Tea tonight was nothing complicated. Pasta and veg in a cheese sauce. Quick, simple and delicious.

With having an early start, I’ve had several moments where I’ve been away with the fairies but as usual, I’m now not tired enough to go to bed.

So which childhood voices of my friends will I hear tonight? And whose face will bathe me in light? If it really had been Zero and Castor last night, wouldn’t it be nice if they were to come back?

But it doesn’t happen like that, does it? I’ll take my blood pressure and go to bed, and probably meet some of my family heading my way. I’ve no idea why they keep on putting in an appearance like this but I wish that they’d clear off and leave room for people whom I really want to see.

Friday 14th September 2018 – WELL, WHAT A NIGHT!

*************** THE IMAGES ***************

There are over 3,000 of them and due to the deficiencies of the equipment they all need a greater or lesser amount of post-work. And so you won’t get to see them for a while.

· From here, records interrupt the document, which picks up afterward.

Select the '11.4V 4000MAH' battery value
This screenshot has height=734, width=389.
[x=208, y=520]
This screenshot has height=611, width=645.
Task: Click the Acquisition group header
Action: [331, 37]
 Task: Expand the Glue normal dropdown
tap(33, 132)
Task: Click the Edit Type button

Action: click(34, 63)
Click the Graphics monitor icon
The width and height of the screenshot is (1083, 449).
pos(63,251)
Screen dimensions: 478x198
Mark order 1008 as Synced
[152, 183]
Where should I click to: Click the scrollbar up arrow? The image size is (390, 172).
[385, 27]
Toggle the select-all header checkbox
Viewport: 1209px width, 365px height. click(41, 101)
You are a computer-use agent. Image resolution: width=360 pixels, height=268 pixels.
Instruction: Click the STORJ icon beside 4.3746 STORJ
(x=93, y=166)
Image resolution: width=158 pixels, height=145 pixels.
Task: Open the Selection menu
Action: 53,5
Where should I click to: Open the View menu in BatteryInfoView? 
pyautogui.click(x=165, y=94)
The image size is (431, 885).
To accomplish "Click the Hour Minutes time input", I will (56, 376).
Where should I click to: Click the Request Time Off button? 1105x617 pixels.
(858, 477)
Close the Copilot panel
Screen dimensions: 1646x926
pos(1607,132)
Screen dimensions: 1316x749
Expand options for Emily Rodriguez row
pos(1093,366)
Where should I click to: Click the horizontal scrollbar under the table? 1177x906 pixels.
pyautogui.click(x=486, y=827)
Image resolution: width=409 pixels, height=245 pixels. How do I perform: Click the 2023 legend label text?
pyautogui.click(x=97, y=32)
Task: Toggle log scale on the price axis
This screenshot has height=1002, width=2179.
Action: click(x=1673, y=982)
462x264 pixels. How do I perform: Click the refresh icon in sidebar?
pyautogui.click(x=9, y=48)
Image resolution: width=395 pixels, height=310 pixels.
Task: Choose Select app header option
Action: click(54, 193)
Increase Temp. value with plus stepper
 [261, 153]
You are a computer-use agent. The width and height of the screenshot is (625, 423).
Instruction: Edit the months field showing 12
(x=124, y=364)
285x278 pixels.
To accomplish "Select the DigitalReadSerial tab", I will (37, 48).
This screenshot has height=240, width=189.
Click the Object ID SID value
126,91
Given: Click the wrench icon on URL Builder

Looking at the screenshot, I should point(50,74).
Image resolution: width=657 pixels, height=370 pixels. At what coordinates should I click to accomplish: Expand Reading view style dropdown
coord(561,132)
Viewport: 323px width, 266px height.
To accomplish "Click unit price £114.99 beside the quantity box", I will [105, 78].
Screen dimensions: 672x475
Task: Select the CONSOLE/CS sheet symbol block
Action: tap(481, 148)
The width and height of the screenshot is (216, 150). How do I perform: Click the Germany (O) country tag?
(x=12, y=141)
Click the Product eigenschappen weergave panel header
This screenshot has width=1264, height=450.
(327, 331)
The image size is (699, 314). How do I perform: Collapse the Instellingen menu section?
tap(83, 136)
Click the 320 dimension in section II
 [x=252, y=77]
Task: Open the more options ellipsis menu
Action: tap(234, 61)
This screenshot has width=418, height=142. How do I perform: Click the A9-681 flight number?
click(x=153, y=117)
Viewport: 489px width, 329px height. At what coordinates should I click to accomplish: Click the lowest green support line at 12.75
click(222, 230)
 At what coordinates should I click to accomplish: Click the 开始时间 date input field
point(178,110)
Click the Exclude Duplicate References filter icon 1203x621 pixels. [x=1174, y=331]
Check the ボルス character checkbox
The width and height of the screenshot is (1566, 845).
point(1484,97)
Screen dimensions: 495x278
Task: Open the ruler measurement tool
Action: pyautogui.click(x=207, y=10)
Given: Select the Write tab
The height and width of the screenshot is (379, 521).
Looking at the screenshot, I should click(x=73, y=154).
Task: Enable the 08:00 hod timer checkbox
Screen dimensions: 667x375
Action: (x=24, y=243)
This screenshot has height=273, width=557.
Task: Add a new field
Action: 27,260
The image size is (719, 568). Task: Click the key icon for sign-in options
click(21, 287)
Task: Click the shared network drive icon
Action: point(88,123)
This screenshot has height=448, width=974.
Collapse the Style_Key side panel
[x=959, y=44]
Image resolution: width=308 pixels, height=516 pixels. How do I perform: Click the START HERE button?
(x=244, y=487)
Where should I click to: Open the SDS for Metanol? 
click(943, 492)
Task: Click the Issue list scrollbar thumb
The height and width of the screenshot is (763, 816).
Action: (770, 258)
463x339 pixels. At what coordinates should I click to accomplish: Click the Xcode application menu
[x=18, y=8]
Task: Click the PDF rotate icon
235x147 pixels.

You’ll need to wait til I return home and get into my studio and start to go through them. And it will be a long wait. But I’ll keep you informed after I return.
***************

I was off on my travels yet again, and on a couple of occasions too. Up in the High Arctic with a couple of my fellow-passengers. And I wish that I could recall what was going on in there because it was certainly exciting and also very important. I remember thinking that I need to be able to recall this when I awake

But fat chance of that!

Up on the deck there were a few icebergs floating around. Flat top and sheer sides, just as they had calved off from the glacier. The ones with more extravagant shapes have been at sea for quite a while and have had the time to erode, either by sun, rain or wave action.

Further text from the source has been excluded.